Quiso Arina alejarse, pero la interpelé con viveza: —¿Hace mucho tiempo que tenéis alquilado este molino?
—El día de la Trinidad serán dos años.
—¿De dónde es tu marido? No me respondió.
—Tu marido, ¿de dónde es?
—De Beleva: burgués de esa ciudad.
—¿Y tú?
—Yo pertenecía a un señor.
—¿A quién?
—Al señor Zverkof. Ahora soy libre.
—Ese Zverkof, ¿no es Alejandro Silich?
—Justamente, yo era "dvorovi" de su mujer. Miré con curiosidad a Arina. —Conozco al que era tu amo.
—¡Ah! —repuso a media voz y bajando la cabeza.
Esta mujer me inspiraba mucha compasión. Por lo siguiente. Me relacioné con el señor Zverkof mientras estaba en Petersburgo. Ocupaba un cargo bastante alto y generalmente se le tenía por hombre instruido y discreto.
Estaba casado con una mujer espesa, hinchada, malhumorada y llorona, cuyo trato se dulcificaba solamente para hablar a su hijo, niño mimado e insoportable.
Lo físico del señor Zverkof prevenía muy poco a su favor. Figura larga y casi cuadrada, nariz también larga, que terminaba en gruesas fosas nasales, cabellos grises formando cepillo sobre una frente llena de arrugas. Sus labios delgados se agitaban de continuo con un movimiento convulsivo. Y acababan de hacer antipático su aspecto la baja estatura y el feo modo de caminar.
No recuerdo la ocasión en que me hallaba con él, un día, viajando en coche. A guisa de hombre serio, me dio toda clase de buenos consejos.

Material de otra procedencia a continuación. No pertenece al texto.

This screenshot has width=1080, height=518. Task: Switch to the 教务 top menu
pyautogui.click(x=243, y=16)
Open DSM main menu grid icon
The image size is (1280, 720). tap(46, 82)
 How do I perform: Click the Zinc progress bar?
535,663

—Permítame usted, señor, comunicarle una observación. La nueva generación habla de todo y no sabe de nada. Usted no conoce su país, porque emplea usted el tiempo en leer libros extranjeros. Por eso hace usted una sarta de razonamientos con respecto a esto y aquello; quiero decir que con respecto a sirvientes siervos habla usted de ellos sin conocerlos.

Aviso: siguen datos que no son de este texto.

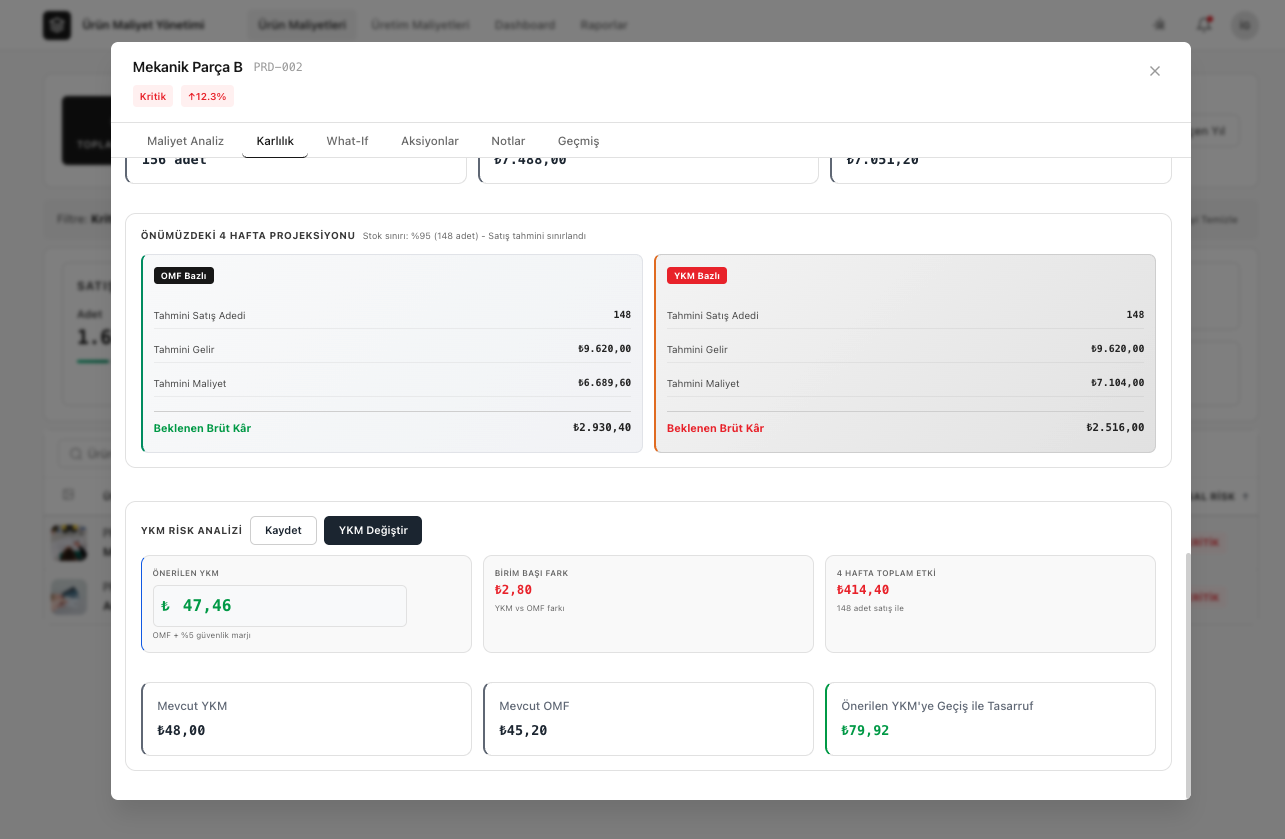This screenshot has height=839, width=1285.
Task: Open the user avatar menu
Action: pyautogui.click(x=1244, y=25)
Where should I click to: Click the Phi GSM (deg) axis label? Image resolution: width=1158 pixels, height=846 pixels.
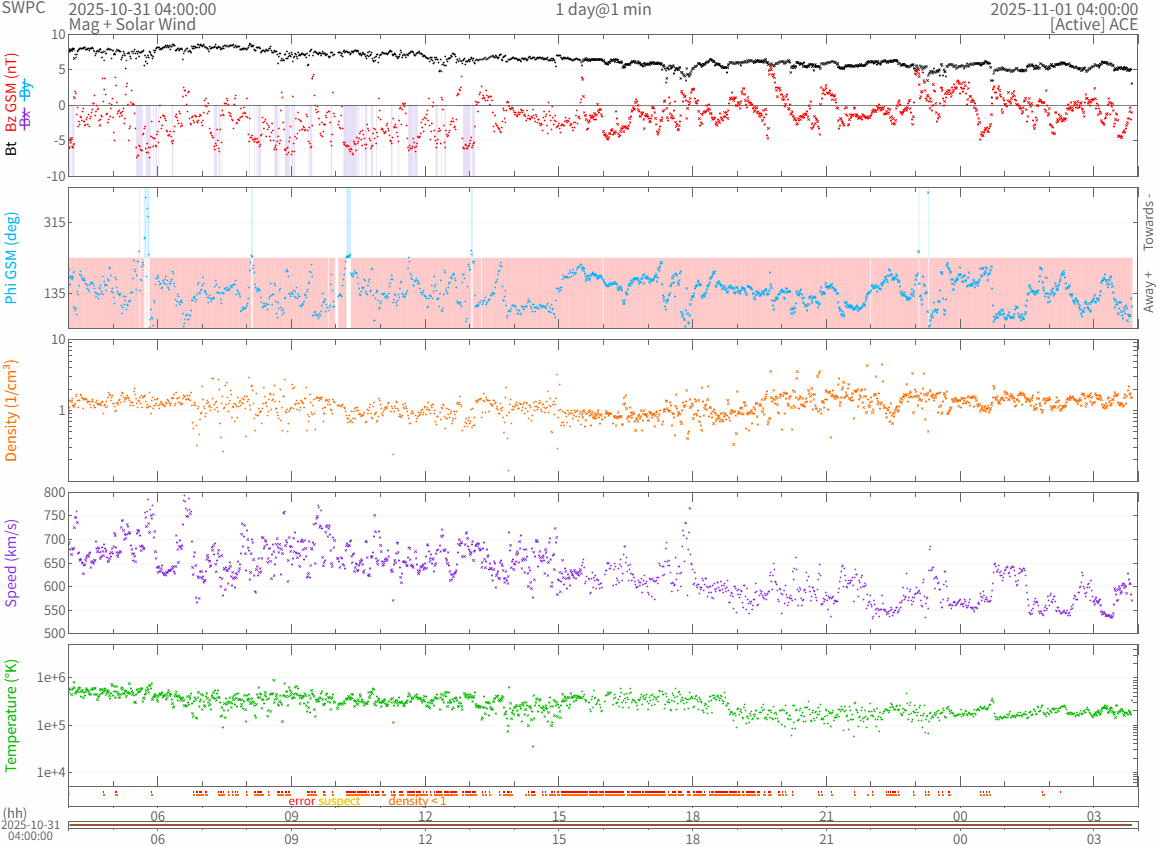[x=11, y=258]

Se interrumpió en esto el señor Zverkof, se sonó las narices con energía y tomó rapé.
—Sobre dicho asunto —continuó—, voy a contarle una anécdota que quizá le interese. Mi mujer, según sabe usted, trata a sus camareras con una bondad incomparable. Lo único que no acepta es que sean casadas. Está eso en sus principios. Y tiene razón. Convendrá usted conmigo en que una camarera no puede servir debidamente a su ama si necesita ocuparse de sus niños, y de esto, y de aquello. Vea usted lo que sucedió. Atravesábamos un día una de nuestras aldeas mi mujer y yo, cuando nos llamó la atención la hija del "starosta". Era bonita y hasta de fisonomía que prevenía a su favor. "Coco —dijo mi mujer—, quisiera llevarme esta chiquilla a San Petersburgo para hacer de ella mi camarera." "Con muchísimo gusto, querida" —la respondí.
Todo se arregló a satisfacción; el "starosta" se deshizo en agradecimientos, la muchachita lloró algo. Usted sabe, en las aldeas la gente es tan tonta...; nos la llevamos.